Esta cadena productiva es sostenible, a diferencia del gas, que es un recurso natural que algún día se acabará. Además, genera fuentes de empleo directas, lo que no sucede con el sector de los hidrocarburos. Los productores esperan apoyo para el desarrollo de sus sectores. Los cultivadores de uva y los industriales del vino coinciden en que el contrabando es su principal enemigo.
Producción
A los productores de uva y a los industriales del vino, el singani y el jamón les molesta que Tarija, para los ojos del resto del país, se haya convertido en un centro de conflicto provocado por los descubrimientos de las reservas del gas en esa región.
Para ellos, el futuro del valle central se concentra en en la producción agrícola y, particularmente, en la cadena de la uva, el vino, el singani y, hace poco tiempo, también en los jamones. Estas actividades generan más empleo que los hidrocarburos, según sostienen los productores.
Ellos, creen que los recursos del gas se acabarán en algún momento porque es un recurso no renovable, a diferencia de la vitivinicultura que es sostenible.
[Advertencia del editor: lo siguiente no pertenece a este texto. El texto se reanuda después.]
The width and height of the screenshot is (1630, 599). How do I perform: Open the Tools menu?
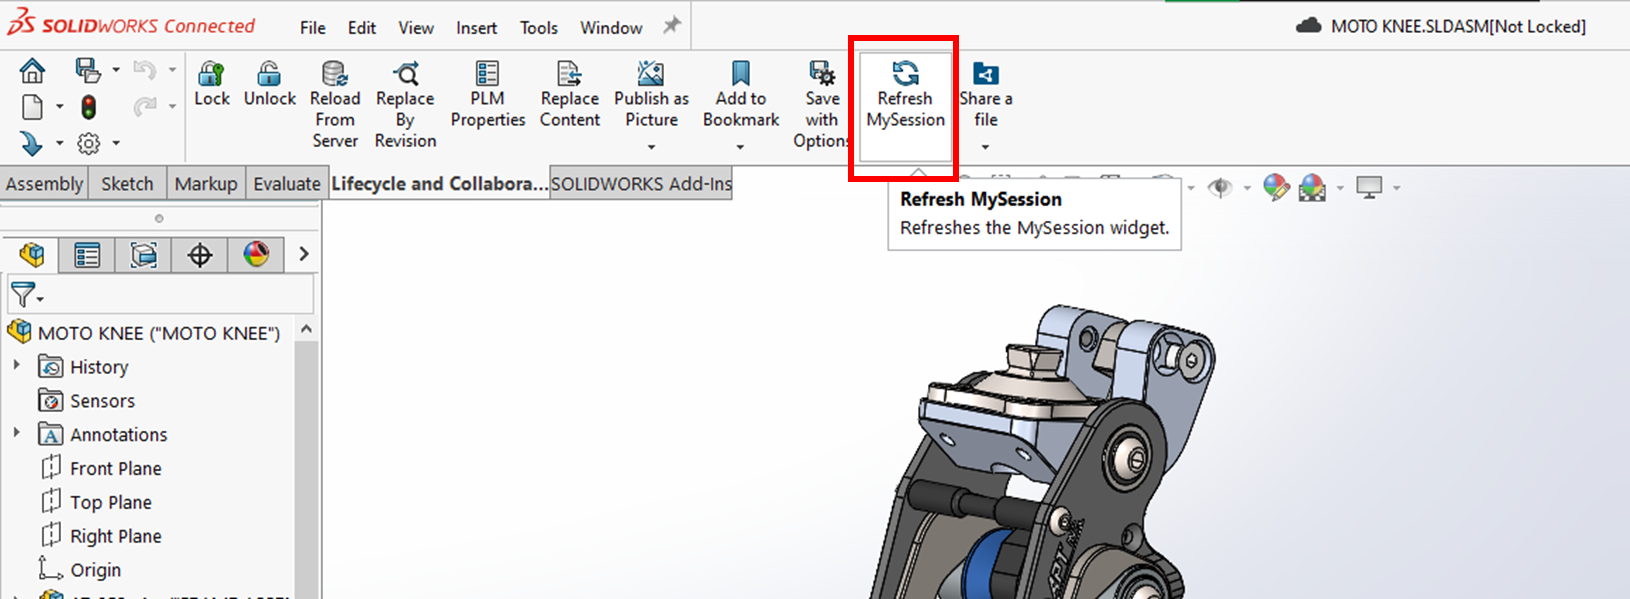pyautogui.click(x=538, y=28)
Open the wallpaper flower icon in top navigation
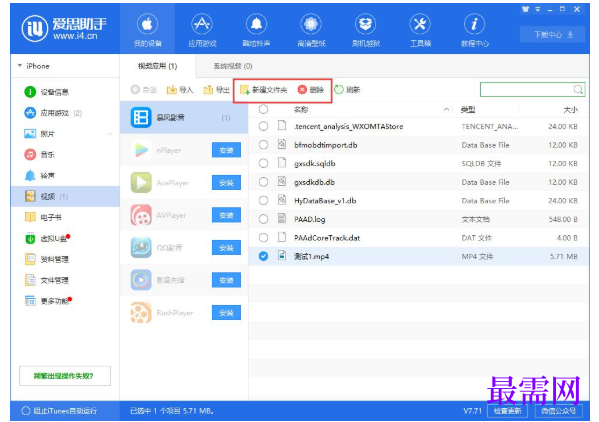Image resolution: width=599 pixels, height=422 pixels. pos(311,24)
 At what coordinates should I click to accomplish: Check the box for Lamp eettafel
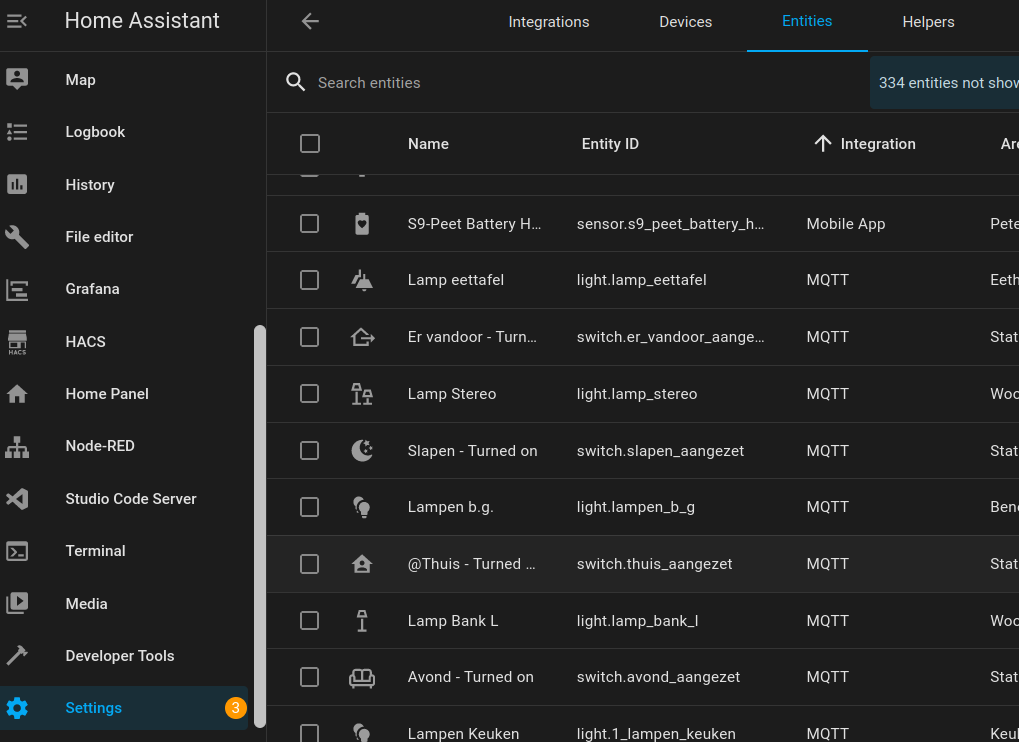coord(310,280)
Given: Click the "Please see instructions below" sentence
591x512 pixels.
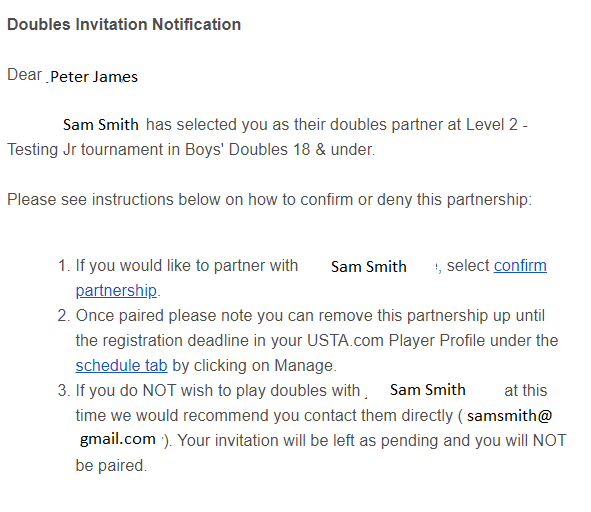Looking at the screenshot, I should [269, 199].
A José Pórcel, quien representa a los industriales del vino y el singani, le duele que Tarija sea estigmatizada como ´la conflictiva´ por la disputa gasífera y política. ´Tarija es la billetera de Bolivia´, dice y, como tal, debería ser retribuida con la inversión de recursos en materia productiva.
José Sánchez, representante de los productores de uva, cree que su sector es el primero y, a diferencia de lo que se pueda pensar, opina que su sector no fue desplazado por el negocio del gas.